Work to be completed: Put the records below into a Markdown table with two columns, "No." for the row number and "Record" for the line, leaving out any blank lines. Begin at the line that has "Cines (9, 796)", stop after the line that has "Cable (10, 771)", and include only those lines.

--- Start ---

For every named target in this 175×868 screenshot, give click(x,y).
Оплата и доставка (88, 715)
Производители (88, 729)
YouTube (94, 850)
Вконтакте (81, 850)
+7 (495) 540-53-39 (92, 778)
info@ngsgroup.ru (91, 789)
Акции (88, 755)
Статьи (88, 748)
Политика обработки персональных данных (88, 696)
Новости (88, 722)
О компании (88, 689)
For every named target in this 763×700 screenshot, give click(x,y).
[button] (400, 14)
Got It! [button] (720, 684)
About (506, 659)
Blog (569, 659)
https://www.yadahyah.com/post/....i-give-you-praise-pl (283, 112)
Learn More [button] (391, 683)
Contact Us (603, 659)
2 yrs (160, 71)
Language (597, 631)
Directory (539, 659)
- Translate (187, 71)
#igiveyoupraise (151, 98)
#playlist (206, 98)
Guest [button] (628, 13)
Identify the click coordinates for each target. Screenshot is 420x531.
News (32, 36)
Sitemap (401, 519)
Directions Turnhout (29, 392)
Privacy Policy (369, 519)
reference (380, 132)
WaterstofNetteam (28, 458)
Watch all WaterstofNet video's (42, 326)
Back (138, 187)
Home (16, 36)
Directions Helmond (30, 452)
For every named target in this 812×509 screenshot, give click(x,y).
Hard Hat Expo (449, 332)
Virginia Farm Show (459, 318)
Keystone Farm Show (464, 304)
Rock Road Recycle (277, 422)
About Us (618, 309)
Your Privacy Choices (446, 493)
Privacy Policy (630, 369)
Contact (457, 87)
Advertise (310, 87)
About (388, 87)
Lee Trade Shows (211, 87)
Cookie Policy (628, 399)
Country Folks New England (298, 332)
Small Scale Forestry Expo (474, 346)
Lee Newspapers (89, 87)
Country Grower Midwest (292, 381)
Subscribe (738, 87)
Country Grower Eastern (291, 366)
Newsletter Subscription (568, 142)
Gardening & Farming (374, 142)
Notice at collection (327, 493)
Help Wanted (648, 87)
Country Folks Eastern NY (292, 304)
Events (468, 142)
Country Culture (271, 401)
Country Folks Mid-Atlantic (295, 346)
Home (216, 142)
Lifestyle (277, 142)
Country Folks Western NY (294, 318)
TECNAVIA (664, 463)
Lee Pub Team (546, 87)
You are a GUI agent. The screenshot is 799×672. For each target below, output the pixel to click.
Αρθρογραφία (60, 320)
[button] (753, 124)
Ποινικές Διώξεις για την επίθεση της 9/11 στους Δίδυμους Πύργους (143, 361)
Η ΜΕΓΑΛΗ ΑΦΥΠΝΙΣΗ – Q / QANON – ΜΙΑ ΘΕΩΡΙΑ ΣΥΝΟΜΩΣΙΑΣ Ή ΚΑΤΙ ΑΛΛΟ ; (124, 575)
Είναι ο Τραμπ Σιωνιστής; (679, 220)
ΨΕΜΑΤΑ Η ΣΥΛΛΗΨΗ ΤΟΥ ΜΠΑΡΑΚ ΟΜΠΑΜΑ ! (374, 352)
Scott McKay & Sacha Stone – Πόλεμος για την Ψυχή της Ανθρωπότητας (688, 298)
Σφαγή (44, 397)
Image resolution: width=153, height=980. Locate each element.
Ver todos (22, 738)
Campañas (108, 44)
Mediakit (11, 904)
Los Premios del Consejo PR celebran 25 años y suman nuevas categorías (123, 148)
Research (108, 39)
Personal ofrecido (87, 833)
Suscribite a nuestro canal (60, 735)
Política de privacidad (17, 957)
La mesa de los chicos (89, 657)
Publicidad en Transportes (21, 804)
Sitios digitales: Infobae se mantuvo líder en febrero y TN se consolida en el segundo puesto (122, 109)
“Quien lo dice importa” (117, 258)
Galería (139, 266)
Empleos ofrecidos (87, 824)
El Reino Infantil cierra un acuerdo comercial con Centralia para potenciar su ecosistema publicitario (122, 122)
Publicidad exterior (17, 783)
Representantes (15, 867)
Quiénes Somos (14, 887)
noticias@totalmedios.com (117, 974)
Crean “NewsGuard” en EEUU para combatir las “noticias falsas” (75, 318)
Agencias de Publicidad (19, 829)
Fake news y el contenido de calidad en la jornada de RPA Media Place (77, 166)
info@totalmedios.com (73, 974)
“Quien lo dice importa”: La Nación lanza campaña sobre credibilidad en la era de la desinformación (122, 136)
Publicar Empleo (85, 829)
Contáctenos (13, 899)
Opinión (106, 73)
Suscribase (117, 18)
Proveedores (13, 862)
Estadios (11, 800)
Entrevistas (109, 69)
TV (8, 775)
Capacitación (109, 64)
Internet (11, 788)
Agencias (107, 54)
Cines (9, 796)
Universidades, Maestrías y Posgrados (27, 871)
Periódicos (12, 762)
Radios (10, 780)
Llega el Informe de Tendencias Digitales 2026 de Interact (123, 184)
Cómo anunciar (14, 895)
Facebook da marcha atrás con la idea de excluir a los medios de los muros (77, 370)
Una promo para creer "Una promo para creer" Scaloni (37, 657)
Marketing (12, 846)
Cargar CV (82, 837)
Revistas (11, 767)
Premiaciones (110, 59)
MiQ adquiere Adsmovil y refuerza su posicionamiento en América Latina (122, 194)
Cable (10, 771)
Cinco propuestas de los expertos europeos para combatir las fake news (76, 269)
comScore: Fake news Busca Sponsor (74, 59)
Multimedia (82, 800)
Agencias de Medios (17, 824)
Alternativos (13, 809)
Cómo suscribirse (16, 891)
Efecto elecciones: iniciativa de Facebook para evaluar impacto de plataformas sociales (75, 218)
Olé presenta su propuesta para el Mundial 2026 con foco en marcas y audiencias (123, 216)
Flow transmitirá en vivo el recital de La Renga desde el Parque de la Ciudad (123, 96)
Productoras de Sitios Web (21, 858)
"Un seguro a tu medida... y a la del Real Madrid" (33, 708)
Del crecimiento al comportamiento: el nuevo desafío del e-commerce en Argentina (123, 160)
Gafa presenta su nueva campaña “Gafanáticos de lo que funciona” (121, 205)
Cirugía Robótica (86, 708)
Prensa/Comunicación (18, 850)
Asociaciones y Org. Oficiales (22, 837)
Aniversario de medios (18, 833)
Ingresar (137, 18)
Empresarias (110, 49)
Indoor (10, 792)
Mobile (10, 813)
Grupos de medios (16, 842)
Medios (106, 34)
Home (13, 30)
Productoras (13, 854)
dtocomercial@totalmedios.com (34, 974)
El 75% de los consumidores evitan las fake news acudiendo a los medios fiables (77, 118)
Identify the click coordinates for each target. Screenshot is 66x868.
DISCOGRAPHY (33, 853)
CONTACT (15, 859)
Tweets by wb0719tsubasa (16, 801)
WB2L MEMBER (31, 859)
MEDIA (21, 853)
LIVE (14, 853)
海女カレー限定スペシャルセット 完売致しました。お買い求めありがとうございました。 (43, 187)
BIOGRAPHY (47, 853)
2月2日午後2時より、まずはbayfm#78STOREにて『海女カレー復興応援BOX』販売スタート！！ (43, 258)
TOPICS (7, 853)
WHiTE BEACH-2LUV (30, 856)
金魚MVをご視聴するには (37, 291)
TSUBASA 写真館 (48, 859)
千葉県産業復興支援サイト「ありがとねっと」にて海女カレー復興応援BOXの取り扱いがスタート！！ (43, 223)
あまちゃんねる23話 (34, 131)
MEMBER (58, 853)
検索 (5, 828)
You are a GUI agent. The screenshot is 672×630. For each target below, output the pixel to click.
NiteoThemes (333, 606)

--- End ---

Answer to the exercise:
| No. | Record |
|---|---|
| 1 | Cines (9, 796) |
| 2 | Universidades, Maestrías y Posgrados (27, 871) |
| 3 | Periódicos (12, 762) |
| 4 | Radios (10, 780) |
| 5 | Llega el Informe de Tendencias Digitales 2026 de Interact (123, 184) |
| 6 | Cómo anunciar (14, 895) |
| 7 | Facebook da marcha atrás con la idea de excluir a los medios de los muros (77, 370) |
| 8 | Una promo para creer "Una promo para creer" Scaloni (37, 657) |
| 9 | Marketing (12, 846) |
| 10 | Cargar CV (82, 837) |
| 11 | Revistas (11, 767) |
| 12 | Premiaciones (110, 59) |
| 13 | MiQ adquiere Adsmovil y refuerza su posicionamiento en América Latina (122, 194) |
| 14 | Cable (10, 771) |